On Saturday, South Shore Feral Care, a Lindenhurst-based nonprofit that specializes in providing medical care to injured and sick community cats, will launch a trap-neuter-return initiative at the Locust Avenue municipal lot. The rescue has eight volunteers who will trap up to 40 feral cats in locations throughout the village, evaluate them, get them vaccinated and spay or neuter them before returning the animals to their original locations. The event will take place from 9 a.m. to 1 p.m.
Melissa Kantor, who runs the rescue, said she was called by a resident in April about an injured cat in a Babylon Village neighborhood. She saw there were 17 unneutered cats living in the community.
“I saw them and said, ‘oh, that’s a problem,’ ” she said, adding that a few homeowners on the block had been feeding the cats.
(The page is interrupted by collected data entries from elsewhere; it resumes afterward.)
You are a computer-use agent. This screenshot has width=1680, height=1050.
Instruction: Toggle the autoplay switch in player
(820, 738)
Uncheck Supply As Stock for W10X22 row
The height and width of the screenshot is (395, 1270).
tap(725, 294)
Others had complained to the village about the cats urinating and defecating on their properties.
Kantor said she approached Mayor Mary Adams with her proposal for the TNR event and got the green light. She said TNR reduces nuisance behaviors and improves the health of the cats.
“Once the cats are fixed, they’re not going to roam, they’re not going to spray,” Kantor said. “It’s a whole different atmosphere.”
Adams and village officials took heat when they proposed a feral cat feeding ban in 2024. The law was never enacted.
Adams told Newsday the program allows the village to address its cat problem “in a humane, respectful way.”
The nonprofit is paying for the event through fundraising and state subsidies, but Kantor said TNR on a wide scale can be costly and most rescues lack the funding for it. Surgery on each cat can cost anywhere from $150 to $350, she said.
Asked if she would consider having the village pay for similar TNR events in the future, Adams said she doubted it.
“I have to think of all of the taxpayers,” she said. “It is not part of our budget.”
Linda Stuurman, past longtime president of Wantagh-based Last Hope Animal Rescue and Rehabilitation, said towns and villages need to incorporate TNR into their budgets.
“We’re not holding the municipalities responsible for this feral cat problem that is only getting worse,” she said. “It’s a big expense for these little organizations to take on.”
Residents on the Babylon block where South Shore Feral Care first intervened — and where 18 cats were trapped in advance of the event — have mixed views on their cat community.
Luisa Corrigan said the cats are regularly all over her property.
“Our patio furniture is getting sprayed, our front flower bed ... they think it’s a litter box,” she said. “The odor is just horrendous.”
Corrigan’s neighbor across the street, Sheila Mahoney, said she enjoys them.
“To me this is the closest thing I get to wildlife is seeing the cats in the neighborhood,” she said. “I don’t see them as a nuisance and they get rid of rodents ... this is 2026 and there’s so many other things to be upset about. I don’t get it.”